* **Work to be completed**
Two lines mark the range in the entries below: the one holding "You are a computer-use" and the one holding "Instruction: Sort by". Set down those two and all lines between them, exactly.

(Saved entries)
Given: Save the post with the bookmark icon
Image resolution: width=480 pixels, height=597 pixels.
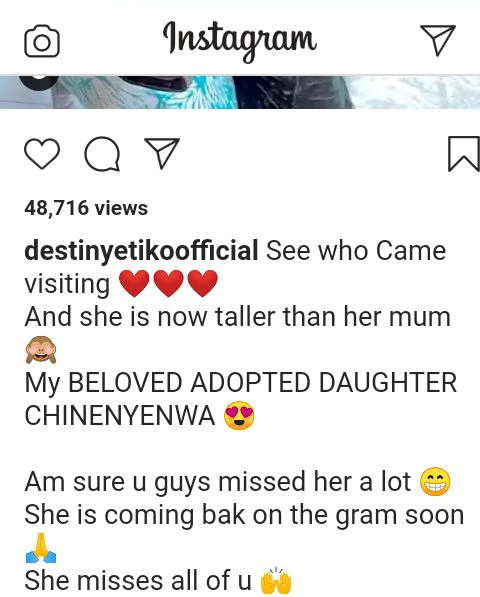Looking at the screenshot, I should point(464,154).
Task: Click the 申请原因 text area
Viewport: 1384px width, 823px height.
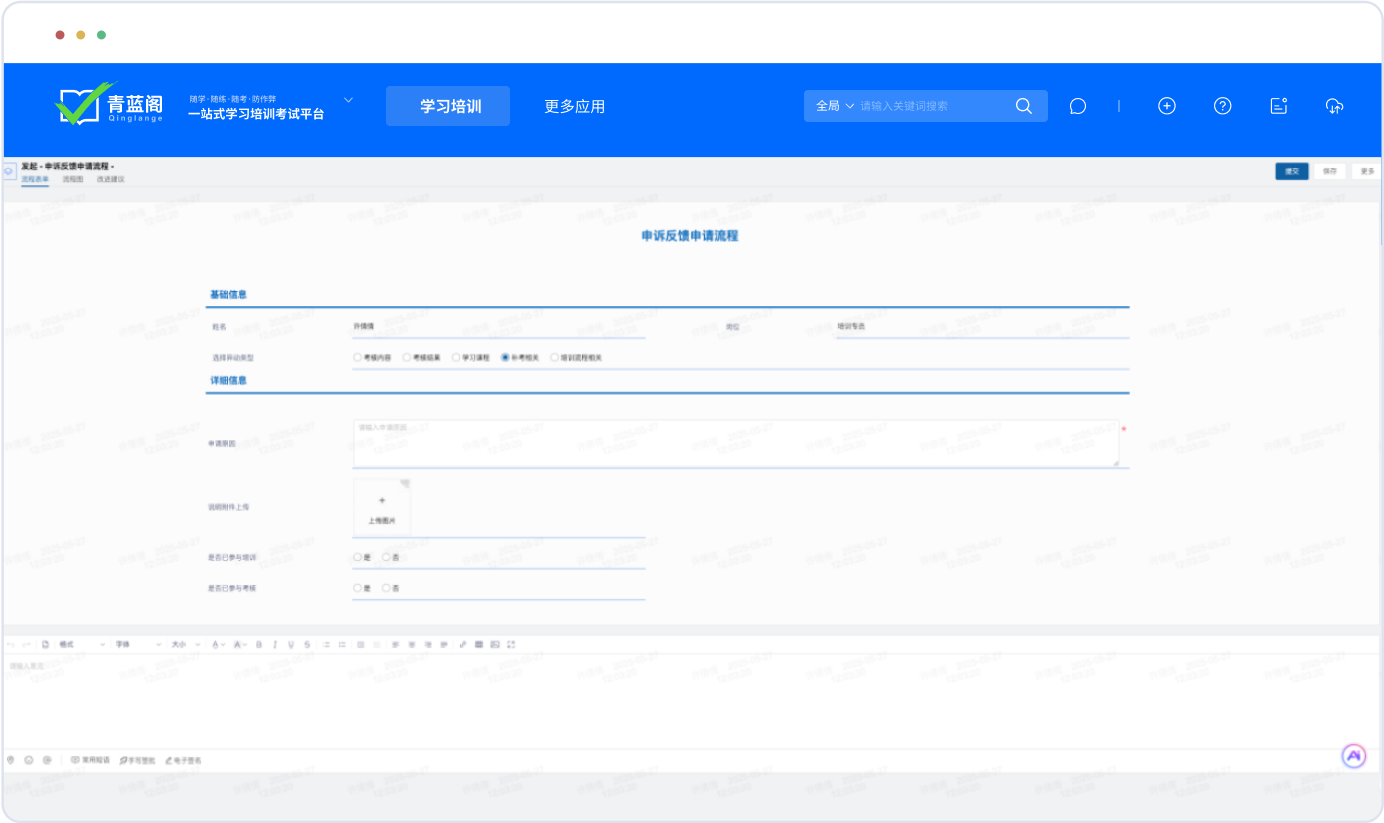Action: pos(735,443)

...

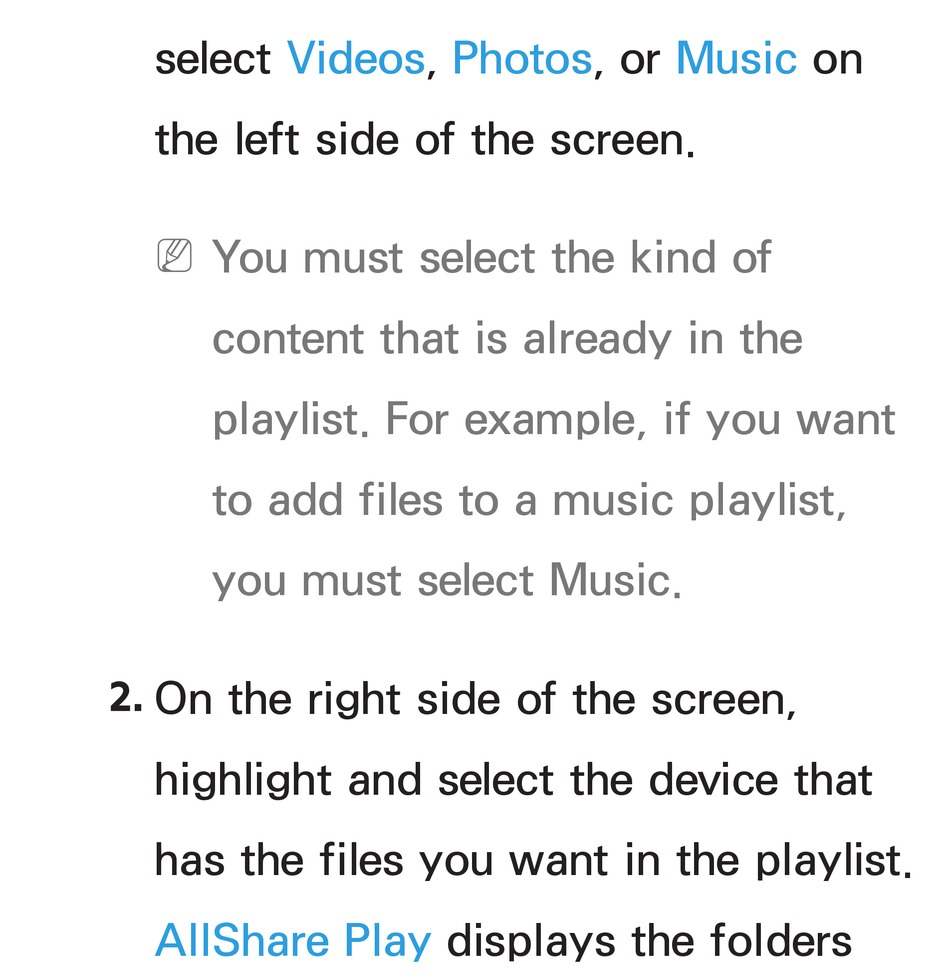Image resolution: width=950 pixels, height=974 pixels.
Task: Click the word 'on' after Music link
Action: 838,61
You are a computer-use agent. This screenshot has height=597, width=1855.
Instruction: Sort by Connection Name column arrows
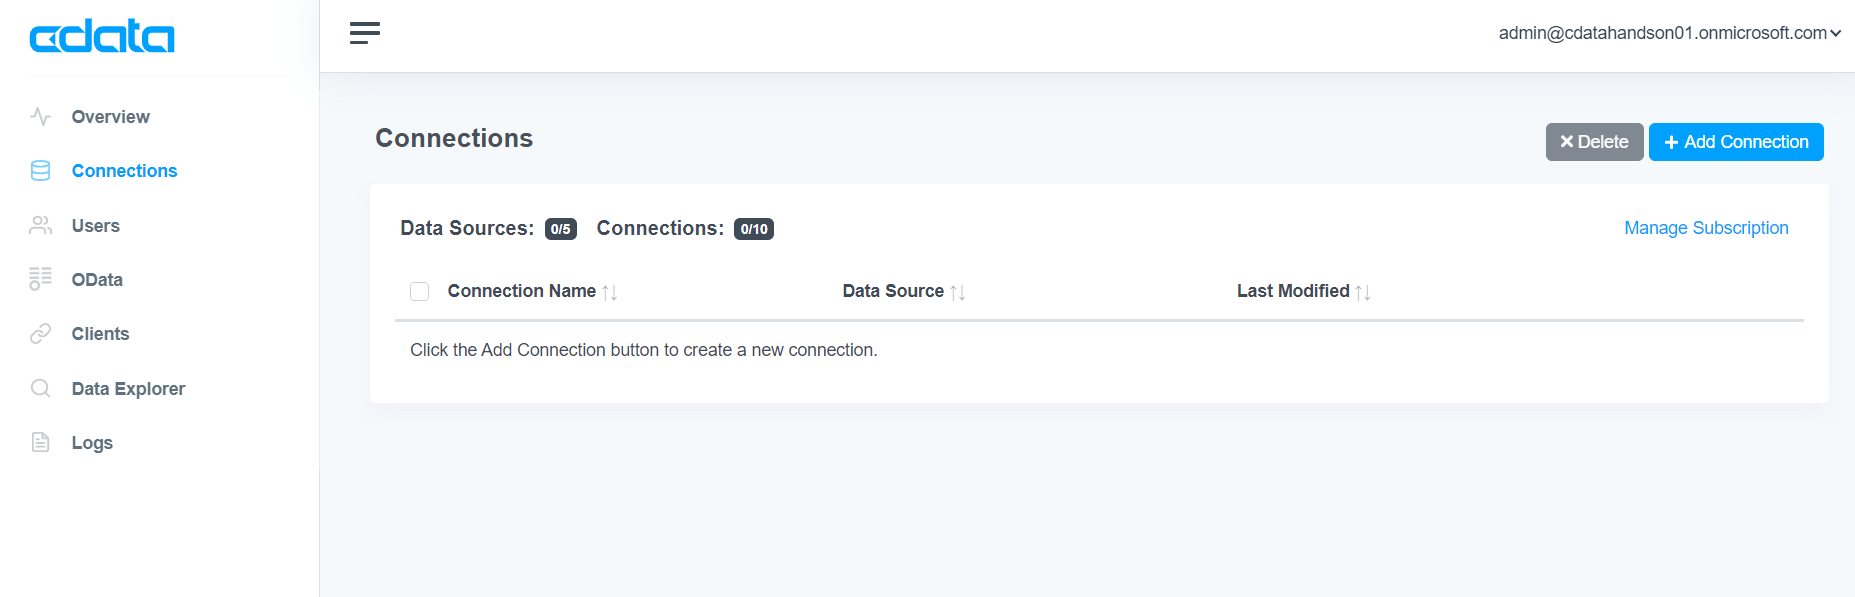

* **Reply to the exercise**
You are a computer-use agent. This screenshot has height=597, width=1855.
Instruction: Sort by Connection Name column arrows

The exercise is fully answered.